L’iceberg A23a fait parler de lui dans le monde entier alors qu’il poursuit sa lente dérive dans les eaux glacées de l’Antarctique. Né de la séparation avec la plateforme de glace Filchner-Ronne en 1986, ce mastodonte de glace a récemment retrouvé le titre de plus grand iceberg, après l’avoir brièvement perdu avant juin 2023. Avec une superficie qui oscille entre 3 100 et 3 500 km² – à peu près la taille de Long Island ou 33 fois celle de Paris – et un poids de plus de mille milliards de tonnes, ce colosse soulève de vives interrogations étant donné ses possibles répercussions sur l’environnement.

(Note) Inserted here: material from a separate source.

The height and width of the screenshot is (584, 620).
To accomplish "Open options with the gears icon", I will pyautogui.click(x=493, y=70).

Une route imprévisible et des temps d’arrêt

Après s’être détaché il y a de cela plusieurs décennies, A23a restait bloqué tout près des côtes, sa face inférieure se heurtant contre le fond marin. Ce n’est qu’en janvier 2023 qu’il a recommencé à dériver. Début 2024, il s’est retrouvé coincé dans un véritable tourbillon océanique avant de reprendre sa marche en décembre 2024 vers le passage de Drake. En janvier 2025, A23a avait pris le cap de la Géorgie du Sud, dans la mer de Scotia, pour finalement, en mars 2025, venir s’échouer à environ 100 kilomètres de la côte sud-ouest de cette île isolée.

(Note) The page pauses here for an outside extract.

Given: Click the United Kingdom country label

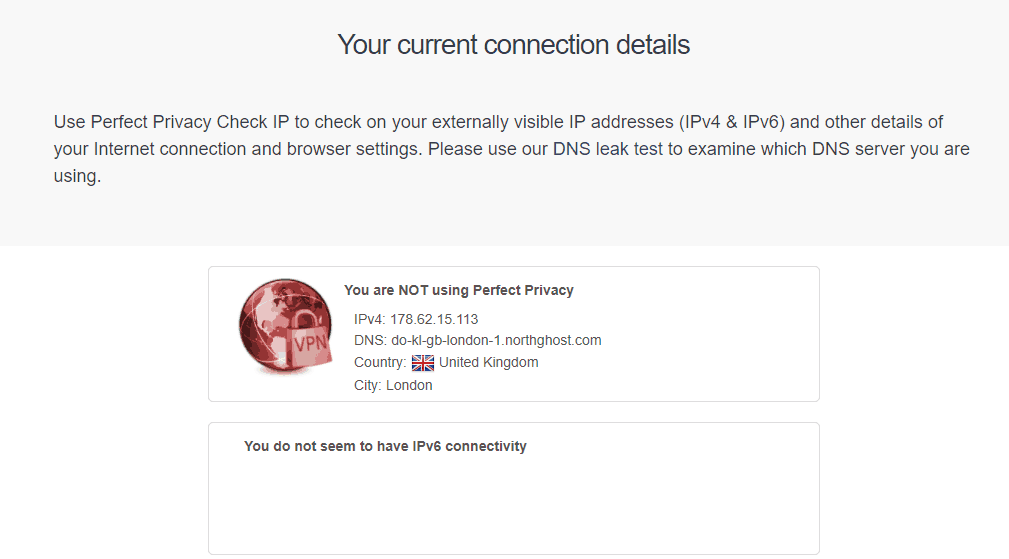Looking at the screenshot, I should (488, 362).
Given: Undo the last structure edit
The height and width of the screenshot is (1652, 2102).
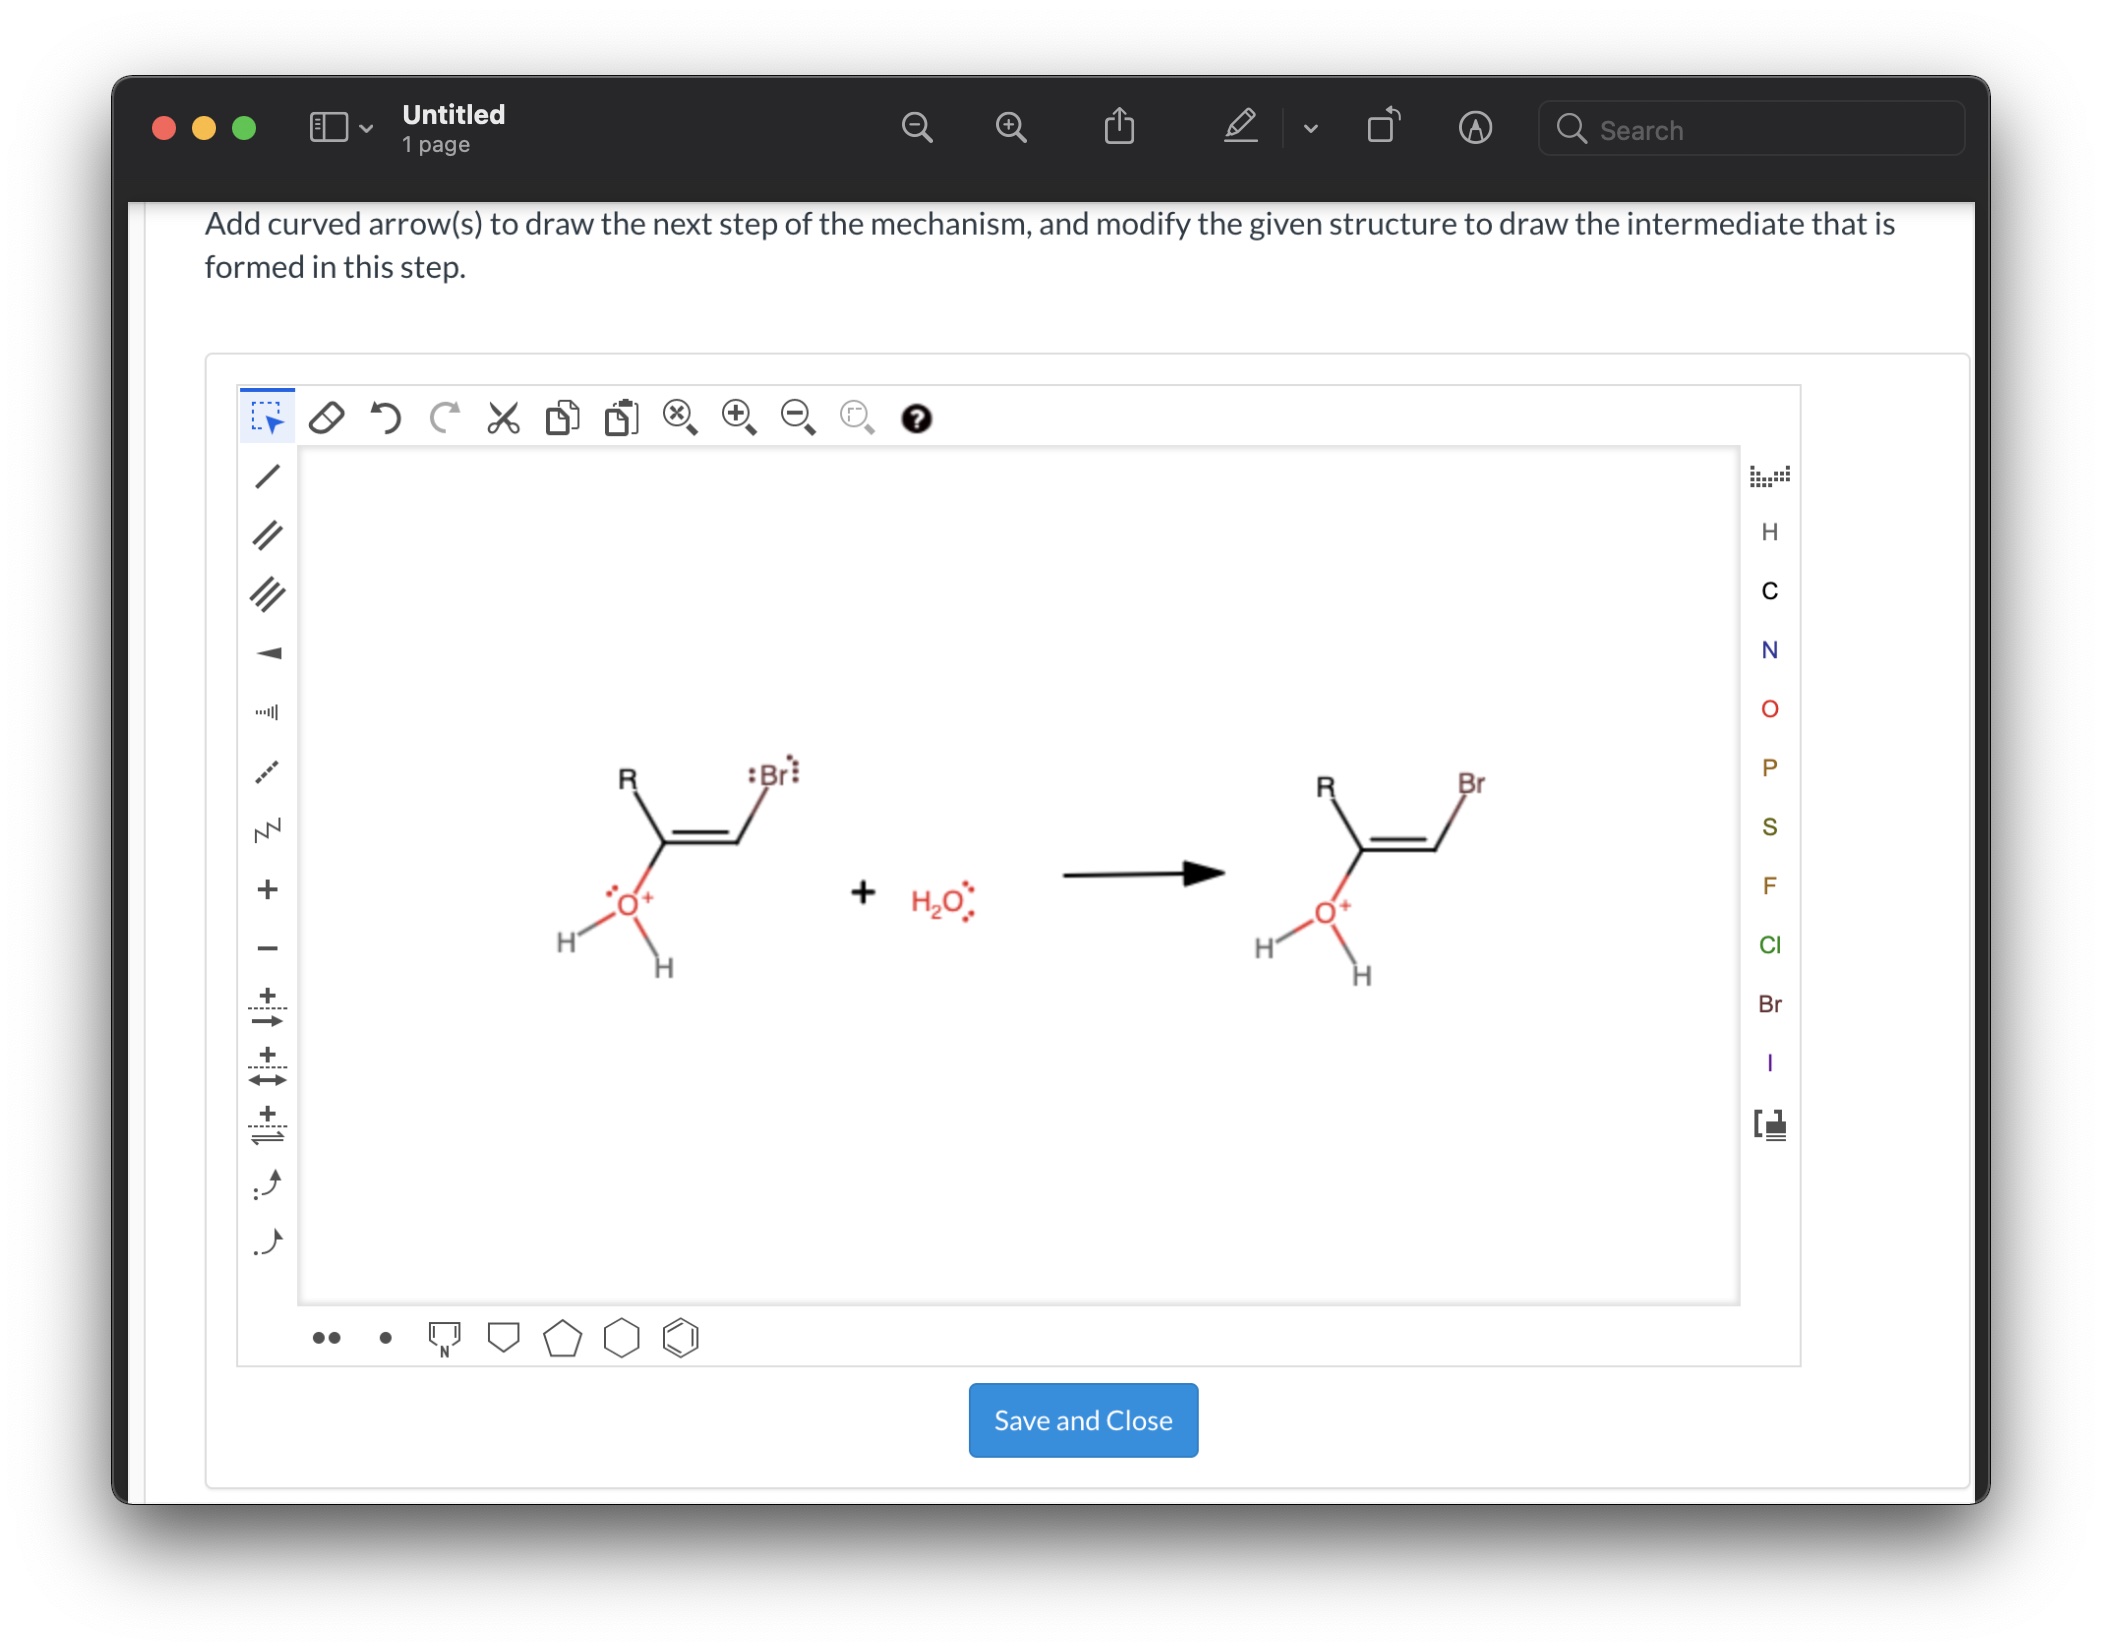Looking at the screenshot, I should click(385, 418).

La désintégration qui s’installe petit à petit

Les images satellites retransmises par Aqua montrent que les bords d’A23a commencent à céder, notamment sur le côté nord, illustrant la fonte des glaciers. Depuis mars 2025, sa superficie a diminué d’environ 520 km² – phénomène qui est qualifié d’ »edge wasting ». Ce processus pourrait s’étaler sur plusieurs mois, voire des années, avant que l’iceberg ne disparaisse complètement. Pour attester de cette évolution, les relevés satellites du 3 mai ont mis en évidence une érosion rapide, avec une perte supplémentaire de plus de 360 km² entre le 6 mars et le 3 mai. Par ailleurs, à la mi-avril, un fragment baptisé A23C s’est détaché de l’ensemble.

Comparaison et conséquences environnementales

Avec des dimensions impressionnantes, A23a dépasse le prochain en taille, D15A, qui ne mesure que 31 km² de moins que lui, d’après le U.S. National Ice Center au 16 mai 2025. On relève que plus de 90 % des icebergs antarctiques suivent une trajectoire similaire à celle d’A23a.

La Géorgie du Sud est particulièrement riche en biodiversité, avec des populations de phoques, d’oiseaux marins et plus de deux millions de manchots, d’après BirdLife International. La présence massive d’A23a pourrait dérégler ces écosystèmes fragiles en modifiant les parcours habituels des manchots ou en changeant de manière notable la salinité et la température des eaux environnantes. Néanmoins, certains chercheurs pensent que la fonte progressive de l’iceberg pourrait, dans un second temps, libérer des nutriments bénéfiques pour le milieu marin.

Des dangers pour les espèces du coin

La proximité d’un iceberg d’une telle ampleur représente un vrai défi pour la flore et la faune locales, soulignant les risques environnementaux. Par exemple, les manchots pourraient se voir obligés de parcourir plusieurs centaines de kilomètres de plus pour retrouver leur nourriture habituelle. D’autre part, le risque que l’iceberg se brise en larguant des morceaux constitue une menace directe pour les pêcheurs et pour les navires qui sillonnent ces eaux souvent capricieuses.